-- PASSAGE TO READ --
** start **

LMA Seminar: Sanctions issues in loan transactions—26 June 2014

LMA Seminar: Sanctions issues in loan transactions—26 June 2014

The LMA held an early evening seminar at Allen & Overy (A&O) yesterday on the topic of Sanctions issues in loan transactions. The crisis in the Ukraine has catapaulted concerns around the impact of sanctions on loan transactions to the top of the list for banking and finance lawyers and Ken Rivlin (A&O New York), Matthew Townsend (A&O London) and Maura Rezendes (A&O Washington) presented the enlightening session to a packed audience.

The seminar, which was broadly presented from the perspective of lenders, started by discussing the two main types of financial restrictions that lenders should be aware of - first, the obligation to freeze funds and economic resources of any person subject to a sanction (the sanction target) and second the obligation not to make funds or economic resources available, directly or indirectly to or for the benefit of the sanction target. The presenters brought out the potential breadth of the term 'economic resources' (which can include anything convertible into funds) and 'indirectly' which can catch eg directors and shareholders.

The seminar  moved on to discussing the difference between the EU and US sanctions regime, pointing out that the US regime, as well as being more vigilent about enforcement, is somewhat broader in scope than the EU regime with non-US persons falling within the regime if they cause a US person or entity to violate a sanction.

** end **

-- EXCERPTED DATA --
** start **

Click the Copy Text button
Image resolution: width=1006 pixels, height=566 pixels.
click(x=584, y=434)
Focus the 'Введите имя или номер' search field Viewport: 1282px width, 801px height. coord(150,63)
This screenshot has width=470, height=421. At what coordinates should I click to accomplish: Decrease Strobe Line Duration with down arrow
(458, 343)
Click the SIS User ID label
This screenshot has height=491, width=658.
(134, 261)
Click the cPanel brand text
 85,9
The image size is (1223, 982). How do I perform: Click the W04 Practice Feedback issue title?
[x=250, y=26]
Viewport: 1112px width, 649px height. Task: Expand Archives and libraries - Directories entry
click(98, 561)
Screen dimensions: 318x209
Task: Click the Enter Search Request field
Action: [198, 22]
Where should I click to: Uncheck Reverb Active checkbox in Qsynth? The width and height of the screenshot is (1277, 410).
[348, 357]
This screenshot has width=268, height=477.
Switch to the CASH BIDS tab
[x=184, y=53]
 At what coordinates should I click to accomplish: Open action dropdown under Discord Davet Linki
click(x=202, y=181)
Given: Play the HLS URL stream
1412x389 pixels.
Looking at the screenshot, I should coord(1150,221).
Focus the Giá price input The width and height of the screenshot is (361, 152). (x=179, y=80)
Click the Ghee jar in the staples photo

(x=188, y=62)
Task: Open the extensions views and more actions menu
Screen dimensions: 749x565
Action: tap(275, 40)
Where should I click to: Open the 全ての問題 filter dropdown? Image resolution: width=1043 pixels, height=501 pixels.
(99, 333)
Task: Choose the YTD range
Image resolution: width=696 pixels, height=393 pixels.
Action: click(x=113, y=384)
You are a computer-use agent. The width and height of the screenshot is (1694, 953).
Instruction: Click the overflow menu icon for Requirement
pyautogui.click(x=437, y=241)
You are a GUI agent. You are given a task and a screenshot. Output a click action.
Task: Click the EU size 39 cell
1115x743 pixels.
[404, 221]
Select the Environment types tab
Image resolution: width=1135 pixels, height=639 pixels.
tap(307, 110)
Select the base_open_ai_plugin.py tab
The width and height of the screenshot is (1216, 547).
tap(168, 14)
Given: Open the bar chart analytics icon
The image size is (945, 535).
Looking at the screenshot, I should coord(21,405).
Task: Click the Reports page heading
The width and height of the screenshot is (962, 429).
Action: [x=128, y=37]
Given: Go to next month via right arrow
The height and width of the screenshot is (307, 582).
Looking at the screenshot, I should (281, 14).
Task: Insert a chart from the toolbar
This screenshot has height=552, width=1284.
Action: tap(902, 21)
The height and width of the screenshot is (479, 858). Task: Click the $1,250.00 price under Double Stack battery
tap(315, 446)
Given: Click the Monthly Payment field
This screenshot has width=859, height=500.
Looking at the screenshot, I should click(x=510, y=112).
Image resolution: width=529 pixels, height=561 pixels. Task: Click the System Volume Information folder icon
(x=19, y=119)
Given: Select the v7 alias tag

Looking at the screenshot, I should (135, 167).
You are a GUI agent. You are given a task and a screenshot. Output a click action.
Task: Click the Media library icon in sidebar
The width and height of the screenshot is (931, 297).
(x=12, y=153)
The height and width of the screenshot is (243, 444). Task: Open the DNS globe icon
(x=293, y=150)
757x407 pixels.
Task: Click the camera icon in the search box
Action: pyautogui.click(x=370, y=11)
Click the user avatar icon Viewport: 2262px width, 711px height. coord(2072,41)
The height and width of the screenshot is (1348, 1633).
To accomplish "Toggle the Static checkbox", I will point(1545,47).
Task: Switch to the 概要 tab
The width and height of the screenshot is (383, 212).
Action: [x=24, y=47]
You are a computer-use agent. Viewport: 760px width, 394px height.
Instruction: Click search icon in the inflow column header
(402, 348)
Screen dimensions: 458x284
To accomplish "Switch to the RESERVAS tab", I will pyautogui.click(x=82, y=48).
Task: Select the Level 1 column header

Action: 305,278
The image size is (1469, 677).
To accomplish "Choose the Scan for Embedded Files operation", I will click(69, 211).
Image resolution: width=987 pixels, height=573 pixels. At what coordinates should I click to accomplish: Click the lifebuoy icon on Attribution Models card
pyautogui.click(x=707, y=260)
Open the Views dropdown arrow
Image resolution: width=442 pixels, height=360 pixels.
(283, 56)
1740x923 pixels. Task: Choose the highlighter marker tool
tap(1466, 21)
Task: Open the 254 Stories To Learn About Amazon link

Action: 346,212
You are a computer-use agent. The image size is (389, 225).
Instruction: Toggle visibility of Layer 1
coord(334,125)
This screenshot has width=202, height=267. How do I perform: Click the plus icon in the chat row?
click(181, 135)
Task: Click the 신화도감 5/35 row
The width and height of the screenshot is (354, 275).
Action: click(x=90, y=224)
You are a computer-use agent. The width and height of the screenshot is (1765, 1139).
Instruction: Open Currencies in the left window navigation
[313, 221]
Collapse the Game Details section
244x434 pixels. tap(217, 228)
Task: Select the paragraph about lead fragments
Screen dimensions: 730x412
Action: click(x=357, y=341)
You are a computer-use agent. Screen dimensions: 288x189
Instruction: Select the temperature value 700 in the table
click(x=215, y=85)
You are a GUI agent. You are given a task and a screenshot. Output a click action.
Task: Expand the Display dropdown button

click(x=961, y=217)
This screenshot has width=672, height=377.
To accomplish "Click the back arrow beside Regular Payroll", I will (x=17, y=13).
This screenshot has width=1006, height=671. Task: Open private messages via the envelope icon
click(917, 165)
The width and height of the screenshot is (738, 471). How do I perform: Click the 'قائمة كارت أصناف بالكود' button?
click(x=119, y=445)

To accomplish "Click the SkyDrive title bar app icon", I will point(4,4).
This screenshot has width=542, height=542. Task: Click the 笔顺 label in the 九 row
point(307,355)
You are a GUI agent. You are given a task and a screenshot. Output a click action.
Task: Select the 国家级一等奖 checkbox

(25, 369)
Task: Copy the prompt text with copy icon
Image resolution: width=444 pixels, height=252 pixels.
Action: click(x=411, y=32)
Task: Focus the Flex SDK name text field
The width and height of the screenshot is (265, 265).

** end **

Decide whether each statement agrees with the seminar report above, answering yes or no and quoting the exact words from the report that settle it. (a) The seminar took place in the morning. (b) The presenters noted that "economic resources" can include anything convertible into funds. (c) The seminar was presented broadly from the perspective of borrowers.

-- FULL ANSWER --
(a) No: "held an early evening seminar at Allen & Overy"
(b) Yes: "which can include anything convertible into funds"
(c) No: "broadly presented from the perspective of lenders"